▶ [Task to carry out]
Search the records below for "شرح كيف اصبغ". Return that line and all remaining lines exactly.

▶ [Saved data entries]
● ● ● ● ●
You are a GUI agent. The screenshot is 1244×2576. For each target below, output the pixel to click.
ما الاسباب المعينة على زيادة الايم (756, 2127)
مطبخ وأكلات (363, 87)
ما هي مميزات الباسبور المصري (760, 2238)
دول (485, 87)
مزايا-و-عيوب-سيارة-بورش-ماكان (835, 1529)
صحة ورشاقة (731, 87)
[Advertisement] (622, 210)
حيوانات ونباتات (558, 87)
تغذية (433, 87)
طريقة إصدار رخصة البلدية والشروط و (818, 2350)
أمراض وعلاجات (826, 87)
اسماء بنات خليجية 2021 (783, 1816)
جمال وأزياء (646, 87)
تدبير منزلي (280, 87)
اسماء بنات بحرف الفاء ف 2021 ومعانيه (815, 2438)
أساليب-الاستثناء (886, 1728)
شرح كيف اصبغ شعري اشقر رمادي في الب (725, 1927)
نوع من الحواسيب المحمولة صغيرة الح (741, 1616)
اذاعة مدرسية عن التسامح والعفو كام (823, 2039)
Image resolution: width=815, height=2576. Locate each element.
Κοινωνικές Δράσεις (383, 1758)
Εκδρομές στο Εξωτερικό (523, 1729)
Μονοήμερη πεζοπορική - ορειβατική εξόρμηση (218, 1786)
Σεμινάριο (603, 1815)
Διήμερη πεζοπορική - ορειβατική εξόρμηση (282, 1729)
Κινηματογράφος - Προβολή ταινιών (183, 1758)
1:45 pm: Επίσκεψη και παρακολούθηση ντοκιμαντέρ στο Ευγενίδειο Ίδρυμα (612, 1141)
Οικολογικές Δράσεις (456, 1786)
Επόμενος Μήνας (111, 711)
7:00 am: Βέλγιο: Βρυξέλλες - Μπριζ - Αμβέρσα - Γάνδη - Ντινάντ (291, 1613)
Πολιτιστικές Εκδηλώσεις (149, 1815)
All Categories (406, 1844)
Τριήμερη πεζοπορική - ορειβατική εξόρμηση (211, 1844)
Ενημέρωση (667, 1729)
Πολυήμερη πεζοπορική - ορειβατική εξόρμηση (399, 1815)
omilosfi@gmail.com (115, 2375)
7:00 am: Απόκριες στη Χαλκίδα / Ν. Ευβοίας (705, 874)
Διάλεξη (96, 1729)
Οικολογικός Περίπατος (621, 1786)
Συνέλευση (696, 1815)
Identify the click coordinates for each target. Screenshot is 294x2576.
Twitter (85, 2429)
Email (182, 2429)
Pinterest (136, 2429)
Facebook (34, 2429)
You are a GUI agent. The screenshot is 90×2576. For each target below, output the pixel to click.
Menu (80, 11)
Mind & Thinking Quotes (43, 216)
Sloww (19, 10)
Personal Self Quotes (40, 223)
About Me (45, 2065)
● ● ● ● ●
▶ [Answer box]
شرح كيف اصبغ شعري اشقر رمادي في الب (725, 1927)
نوع من الحواسيب المحمولة صغيرة الح (741, 1616)
اذاعة مدرسية عن التسامح والعفو كام (823, 2039)
Image resolution: width=815, height=2576. Locate each element.
Κοινωνικές Δράσεις (383, 1758)
Εκδρομές στο Εξωτερικό (523, 1729)
Μονοήμερη πεζοπορική - ορειβατική εξόρμηση (218, 1786)
Σεμινάριο (603, 1815)
Διήμερη πεζοπορική - ορειβατική εξόρμηση (282, 1729)
Κινηματογράφος - Προβολή ταινιών (183, 1758)
1:45 pm: Επίσκεψη και παρακολούθηση ντοκιμαντέρ στο Ευγενίδειο Ίδρυμα (612, 1141)
Οικολογικές Δράσεις (456, 1786)
Επόμενος Μήνας (111, 711)
7:00 am: Βέλγιο: Βρυξέλλες - Μπριζ - Αμβέρσα - Γάνδη - Ντινάντ (291, 1613)
Πολιτιστικές Εκδηλώσεις (149, 1815)
All Categories (406, 1844)
Τριήμερη πεζοπορική - ορειβατική εξόρμηση (211, 1844)
Ενημέρωση (667, 1729)
Πολυήμερη πεζοπορική - ορειβατική εξόρμηση (399, 1815)
omilosfi@gmail.com (115, 2375)
7:00 am: Απόκριες στη Χαλκίδα / Ν. Ευβοίας (705, 874)
Διάλεξη (96, 1729)
Οικολογικός Περίπατος (621, 1786)
Συνέλευση (696, 1815)
Identify the click coordinates for each target. Screenshot is 294x2576.
Twitter (85, 2429)
Email (182, 2429)
Pinterest (136, 2429)
Facebook (34, 2429)
You are a GUI agent. The screenshot is 90×2576. For each target below, output the pixel to click.
Menu (80, 11)
Mind & Thinking Quotes (43, 216)
Sloww (19, 10)
Personal Self Quotes (40, 223)
About Me (45, 2065)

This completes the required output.